Join Bytes to post your question to a community of 472,805 software developers and data experts.

Replication Ideas

Hi--

I had been thinking of the issues of multimaster replication and how to
do highly available, loadballanced clustering with PostgreSQL. Here is
my outline, and I am looking for comments on the limitations of how this
would work.

Several PostgreSQL servers would share a virtual IP address, and would
coordinate among themselves which will act as "Master" for the purposes
of a single transaction (but connection could be easier). SELECT
statements are handled exclusively by the transaction master while
anything that writes to a database would be sent to all the the
"Masters." At the end of each transaction the systems would poll
eachother regarding whether they were all successful:

1: Any system which is successful in COMMITting the transaction must
ignore any system which fails the transaction untill a recovery can be made.
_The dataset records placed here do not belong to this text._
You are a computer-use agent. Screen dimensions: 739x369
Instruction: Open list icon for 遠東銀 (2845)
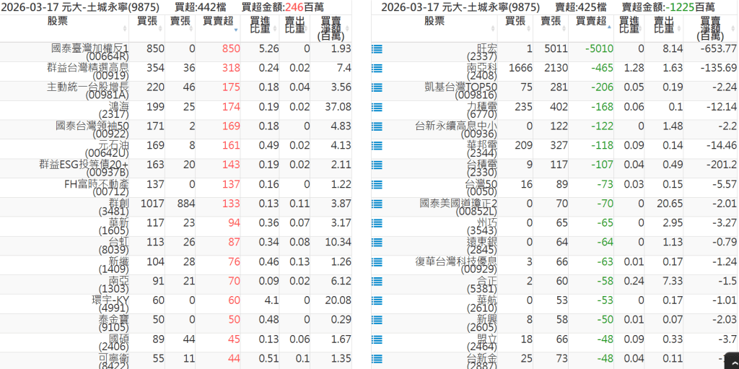pyautogui.click(x=376, y=243)
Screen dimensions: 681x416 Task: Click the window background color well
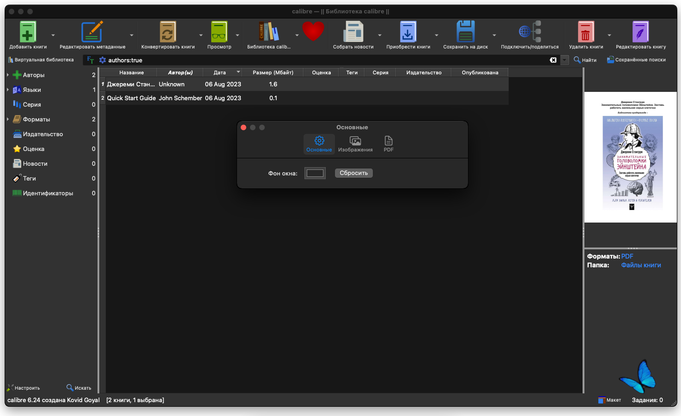[315, 173]

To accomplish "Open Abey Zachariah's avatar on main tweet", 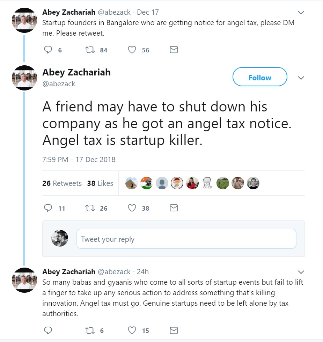I will tap(24, 78).
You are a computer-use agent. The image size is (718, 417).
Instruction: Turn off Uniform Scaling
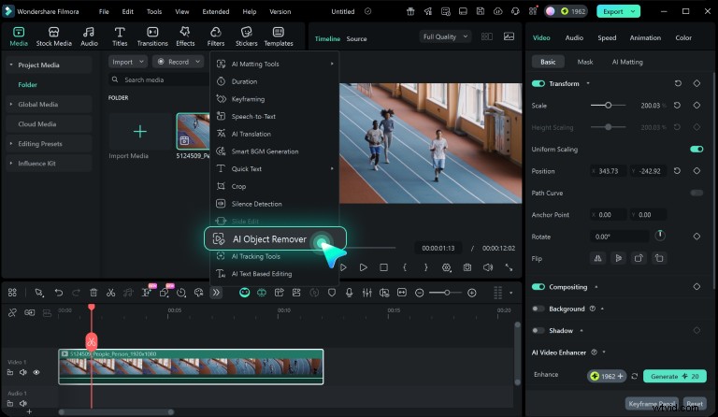[x=696, y=149]
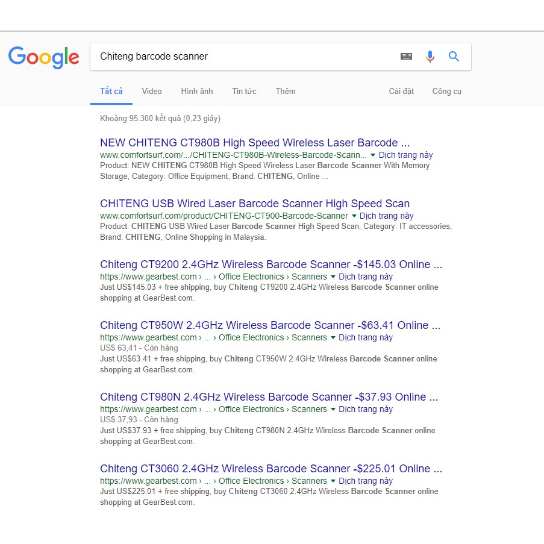Start voice search with microphone icon
The height and width of the screenshot is (544, 544).
[430, 57]
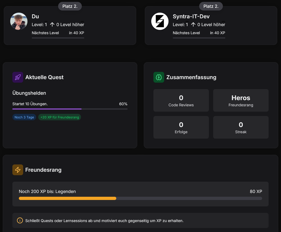Click the up arrow in Du's card
Screen dimensions: 281x232
pos(52,24)
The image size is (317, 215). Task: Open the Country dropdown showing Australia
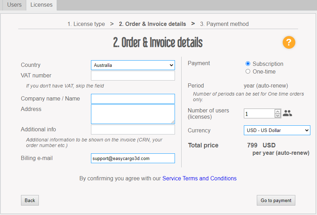point(133,65)
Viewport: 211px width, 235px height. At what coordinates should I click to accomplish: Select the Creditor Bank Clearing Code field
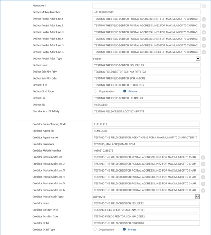pyautogui.click(x=146, y=124)
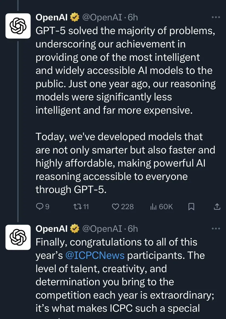The width and height of the screenshot is (226, 319).
Task: Open the @ICPCNews mention link
Action: 95,255
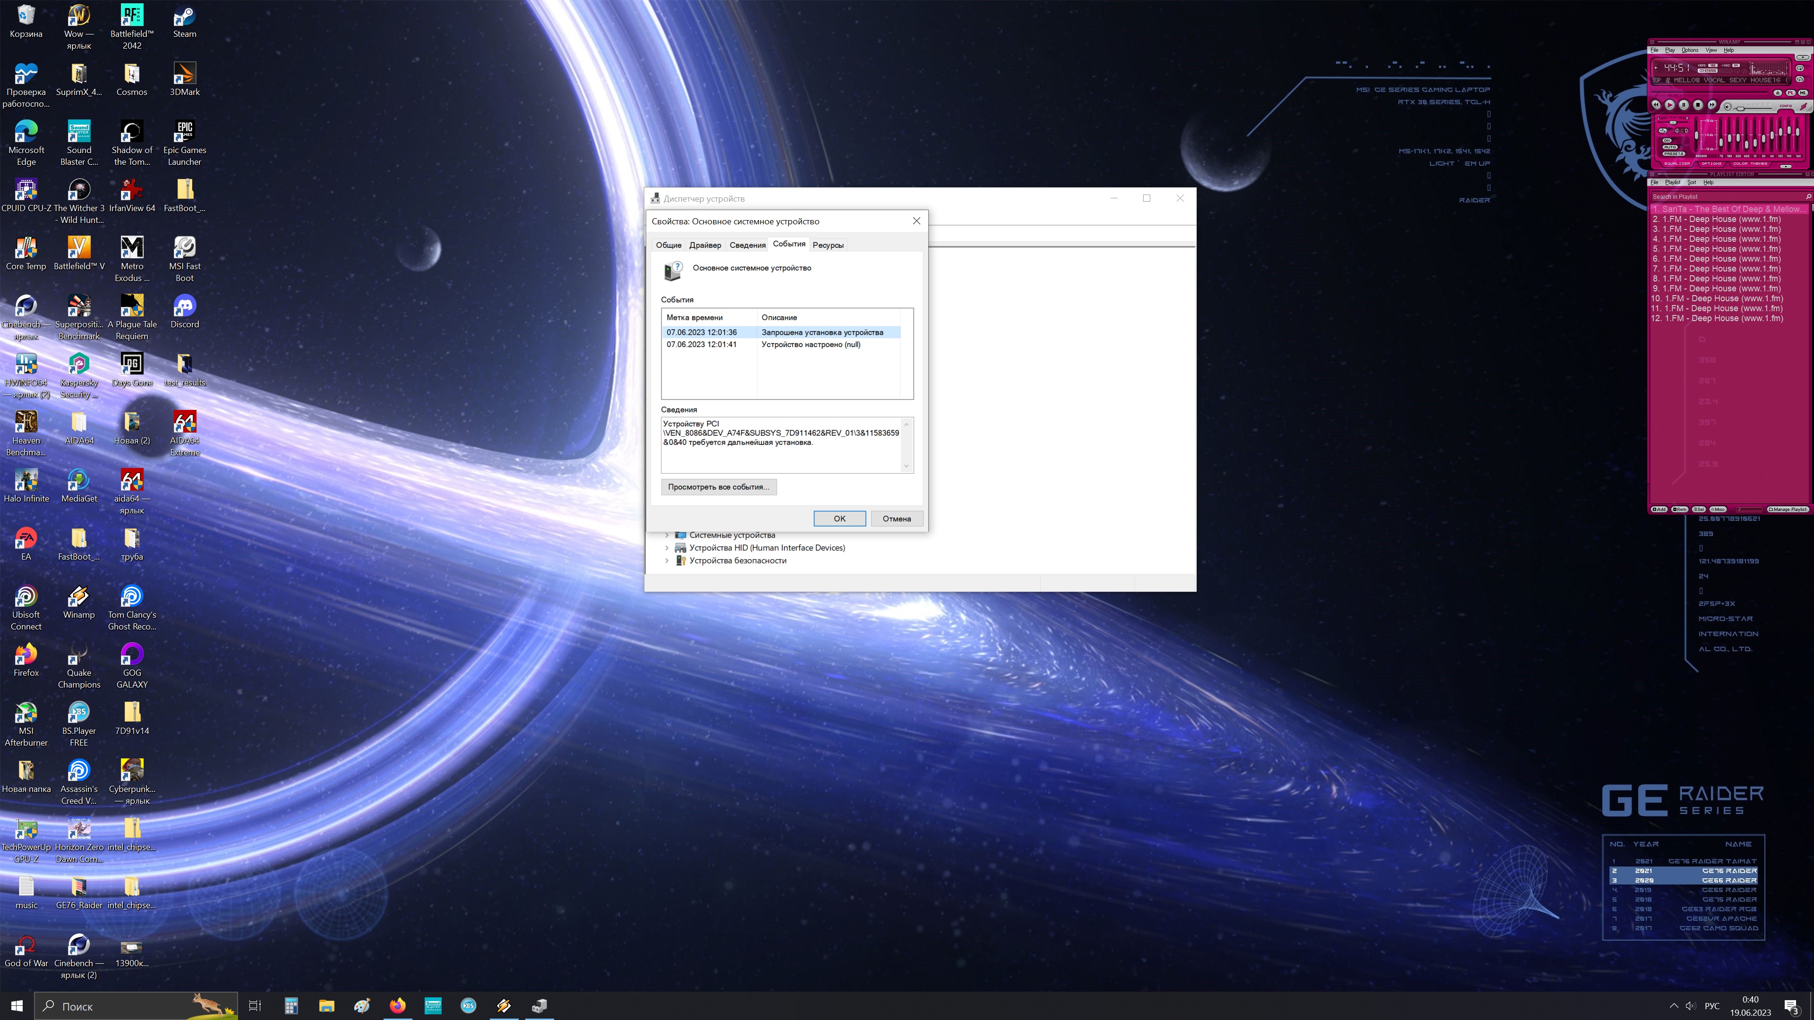Toggle the equalizer AUTO button

click(x=1670, y=147)
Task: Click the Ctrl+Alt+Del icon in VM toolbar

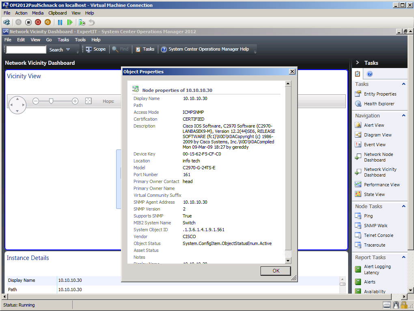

2: Any system which fails in COMMITting the transaction must cease to
be a master, provided that it recieves a signat from any other member of
the cluster that indicates that that member succeeded in committing the
transaction.

3: If all nodes fail to commit, then they all remain masters.

Recovery would be done in several steps:

1: The database would be copied to the failed system using pg_dump.
2: A current recovery would be done from the transaction log.
3: This would be repeated in order to ensure that the database is up to
date.
4: When two successive restores have been achieved with no new
additions to the database, the "All Recovered" signal is sent to the
cluster and the node is ready to start processing again. (need a better
way of doing this).

Note: Recovery is the problem, I know. my model is only a starting
point for the purposes of discussion and trying to bring something to
the conversation.

Any thoughts or suggestions?

Best Wishes,
Chris Travers
---------------------------(end of broadcast)---------------------------
TIP 8: explain analyze is your friend

Nov 11 '05 #1
10 2373
On Sat, 2003-08-23 at 23:27, Chris Travers wrote:
Hi--

I had been thinking of the issues of multimaster replication and how to
do highly available, loadballanced clustering with PostgreSQL. Here is
my outline, and I am looking for comments on the limitations of how this
would work.

Several PostgreSQL servers would share a virtual IP address, and would
coordinate among themselves which will act as "Master" for the purposes
of a single transaction (but connection could be easier). SELECT
statements are handled exclusively by the transaction master while
anything that writes to a database would be sent to all the the
"Masters." At the end of each transaction the systems would poll
eachother regarding whether they were all successful:

1: Any system which is successful in COMMITting the transaction must
ignore any system which fails the transaction untill a recovery can be made.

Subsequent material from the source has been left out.